Classifiers in High Dimensional Hilbert Metrics
This addresses a fundamental geometric classification problem in machine learning, with applications in convex geometry, but is incremental as it builds on existing SVM frameworks in specialized metrics.
The paper tackles the problem of classifying points in high-dimensional Hilbert polygonal metrics by developing efficient LP-based algorithms for large-margin SVM, achieving polynomial runtime in terms of points, facets, and dimension, which improves upon previous methods with exponential or no theoretical guarantees.
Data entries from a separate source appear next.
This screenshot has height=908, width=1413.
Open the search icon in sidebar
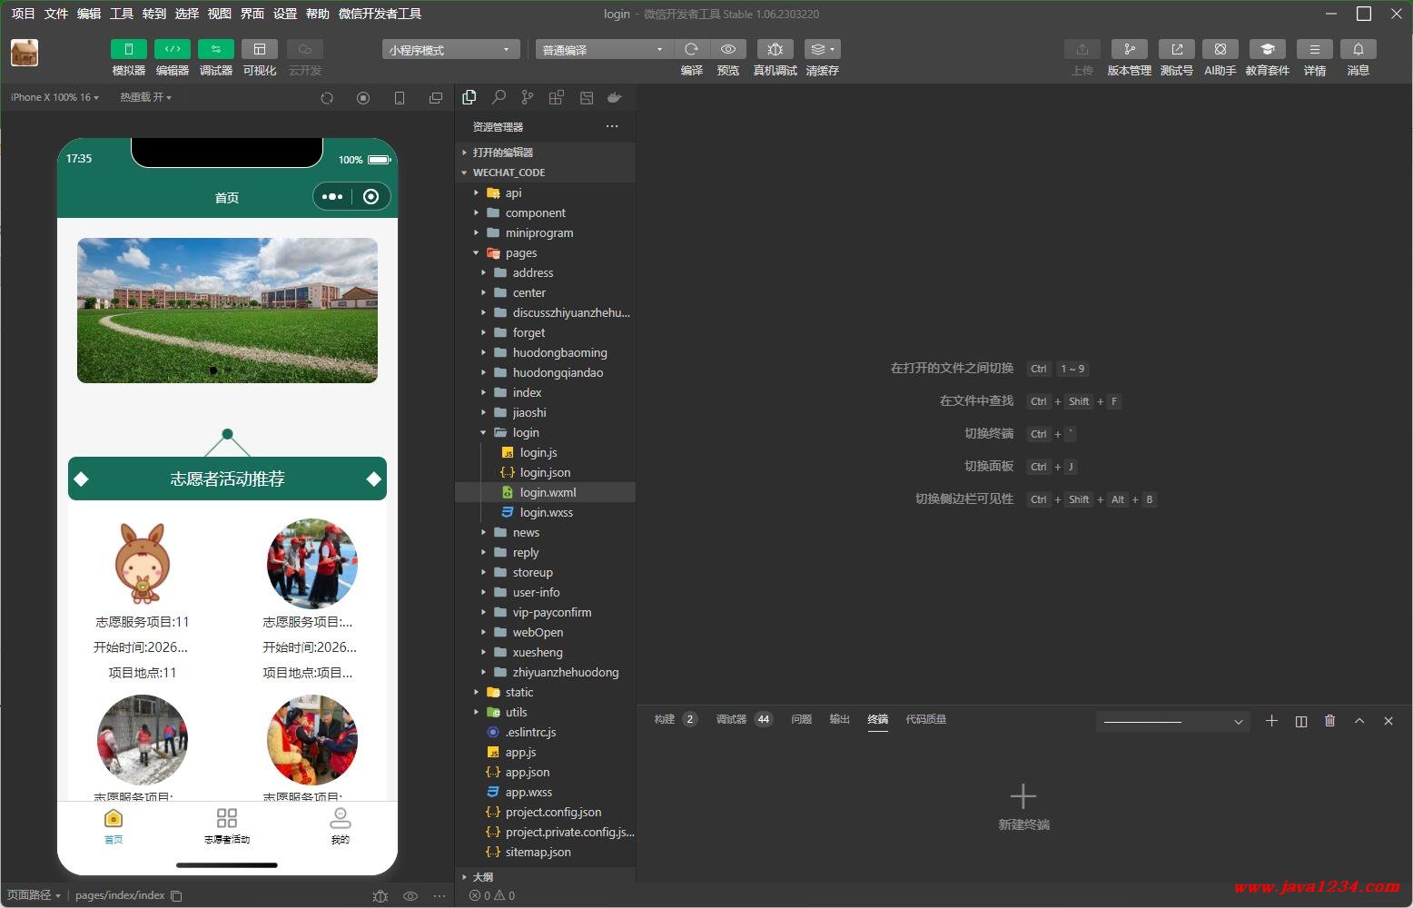(x=499, y=98)
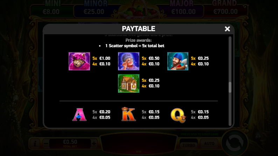The height and width of the screenshot is (156, 278).
Task: Click the MINI €8.00 jackpot panel
Action: [x=51, y=9]
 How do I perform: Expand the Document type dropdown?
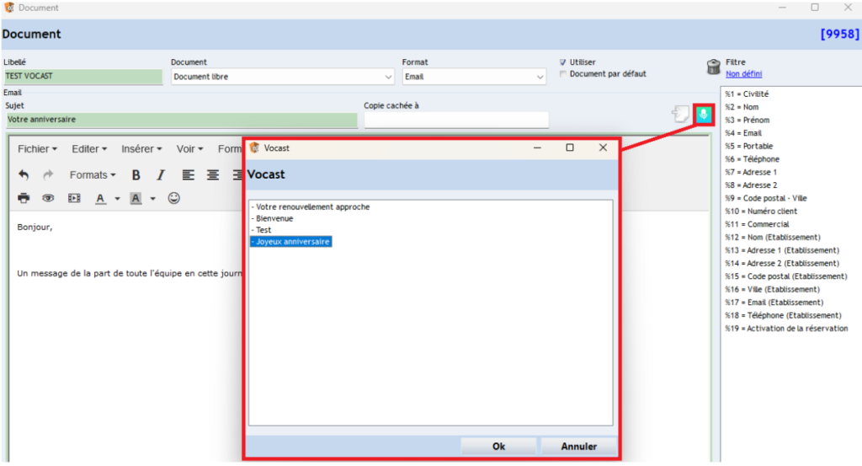point(388,78)
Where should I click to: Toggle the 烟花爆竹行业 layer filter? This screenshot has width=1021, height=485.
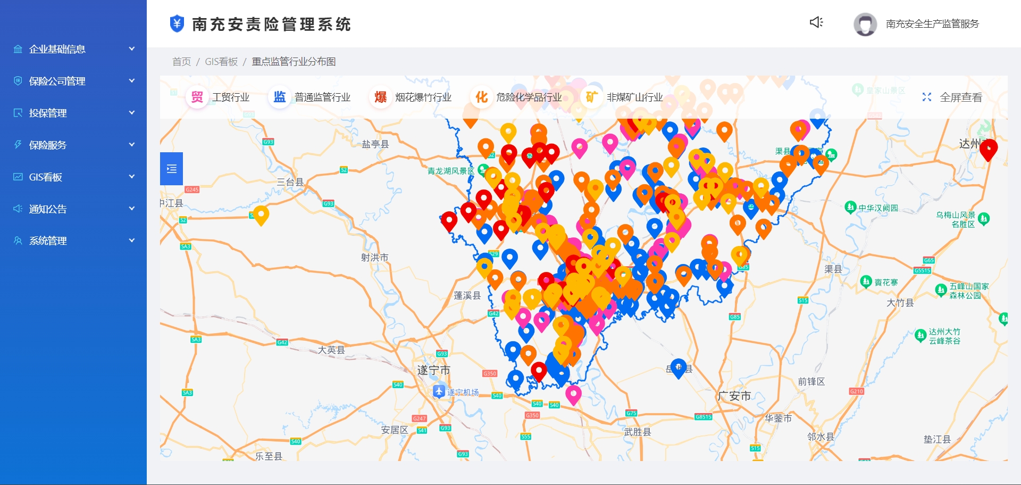pos(412,97)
Classifying points in high dimensional spaces is a fundamental geometric problem in machine learning. In this paper, we address classifying points in the $d$-dimensional Hilbert polygonal metric. The Hilbert metric is a generalization of the Cayley-Klein hyperbolic distance to arbitrary convex bodies and has a diverse range of applications in machine learning and convex geometry. We first present an efficient LP-based algorithm in the metric for the large-margin SVM problem. Our algorithm runs in time polynomial to the number of points, bounding facets, and dimension. This is a significant improvement on previous works, which either provide no theoretical guarantees on running time, or suffer from exponential runtime. We also consider the closely related Funk metric. We also present efficient algorithms for the soft-margin SVM problem and for nearest neighbor-based classification in the Hilbert metric.